Breastfeeding has a protective effect against pregnancy, although it is difficult to quantify unless the woman is fully breastfeeding, amenorrheic and less than six months postpartum. Two-thirds of women admitted to this study were breastfeeding (but had had at least three regular menstrual cycles) at enrollment; a similar proportion were not breastfeeding at the end of the study. In the highlands of Guatemala, a large proportion of all Mayan women who are in need of protection against a pregnancy are lactating at any point in time. Because rural Mayan women were the population of interest in this study, we wanted to capture the experience of a population that closely resembled the women who were likely to use the method, rather than limit the study to the small part of that population who were ideal candidates for the method.
The requirement of regular cycles is particularly challenging for rural Mayan populations. While all women admitted to the study reported having regular cycles, they had not kept a record of cycle length prior to enrollment, and when participants began to chart their cycles on a calendar, many discovered that their cycles were not regular.16 Although we did not eliminate any women from the study if their cycle varied from the 26-32-day limit for admission, these women and their partners were counseled about other methods.

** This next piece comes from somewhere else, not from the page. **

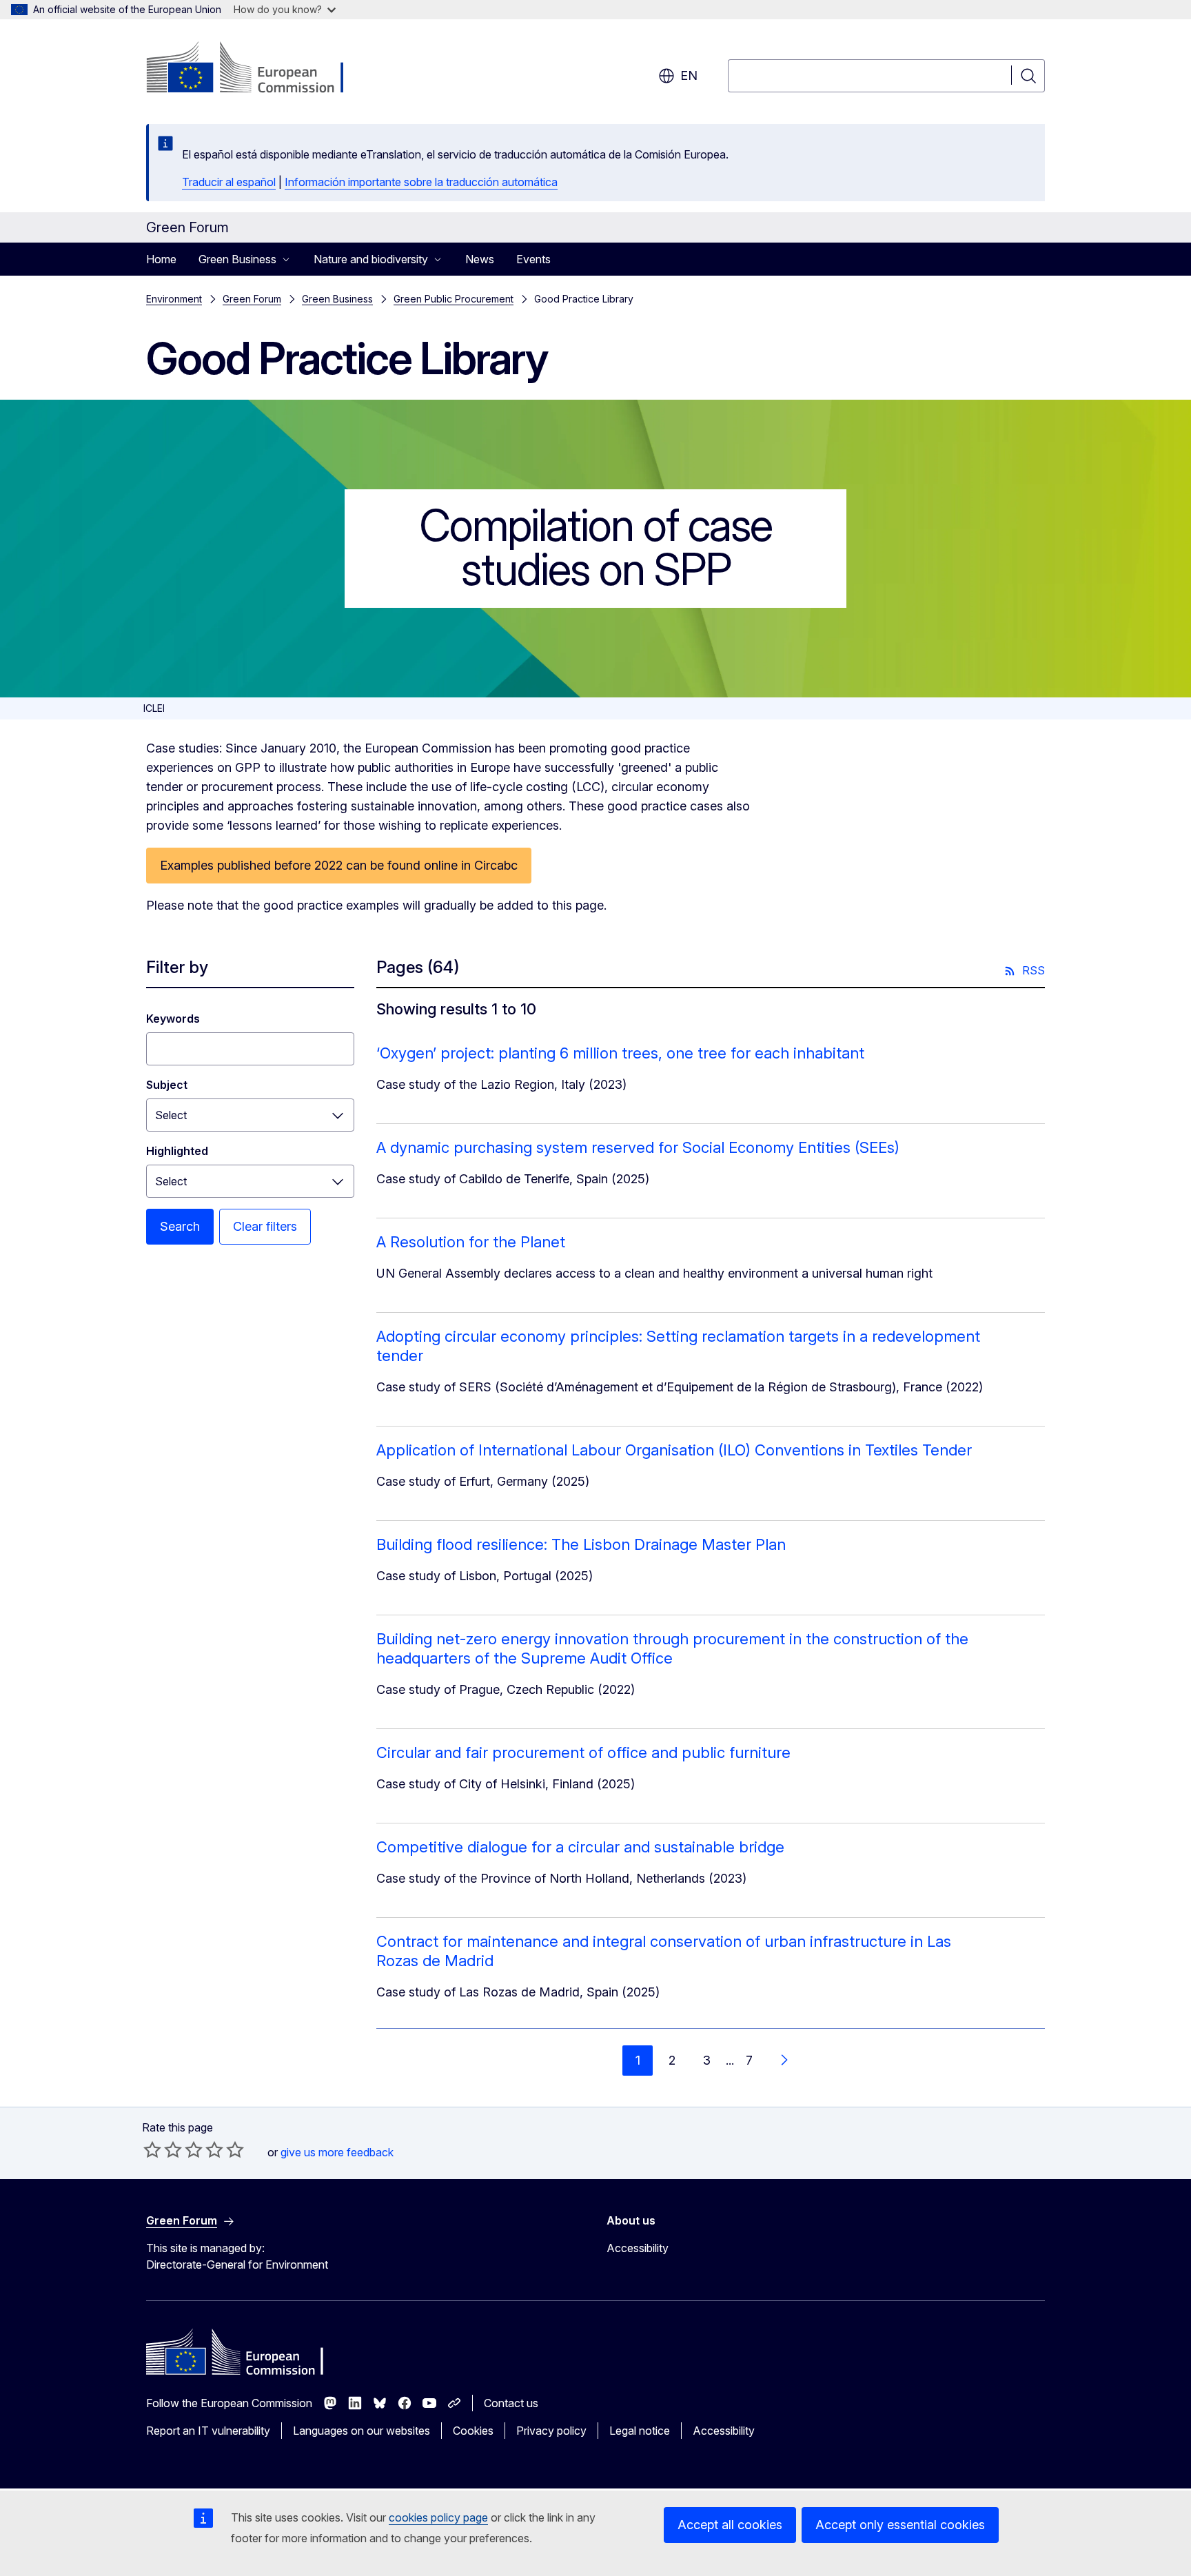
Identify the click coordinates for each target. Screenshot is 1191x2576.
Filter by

Couples who require the assistance of the instructor to move the marker or mark the calendar may face difficulties in achieving autonomy in their use of the method. On the other hand, if the instructor lives near the couple, she may continue to provide this service; alternatively, the couple may seek assistance from a relative or friend. Autonomy of practice will be studied in a one-year follow-up study.
As is common in natural family planning studies, couples reported high degrees of satisfaction with the method. Partners of men who reported dissatisfaction with the length of the abstinence period had an excess number of pregnancies, but the numbers are too small to be definitive. Nonetheless, male dissatisfaction may serve as a red flag for the instructor to encourage the couple to keep a barrier method handy.
Study participants received more visits from the instructor than is feasible in many large-scale programs. Visits after the third cycle of use were for data collection purposes and are unnecessary outside a research context. Instructors reported informally that the visits in the first three cycles were important for providing reassurance to the woman. This level of attention should be feasible for NGOs that provide health services to this population or others that are equally underserved and prefer a natural method. The level of attention couples received from instructors may have contributed to the low rates of pregnancy and discontinuation observed in the study. A one-year follow-up study will research this issue.
Although studies of natural methods are usually conducted among better-educated couples, the effectiveness and continuation rates among this population are quite high. Our findings demonstrate the potential for effective use of a fairly simple natural method and its high levels of acceptability among the Mayan population of Guatemala.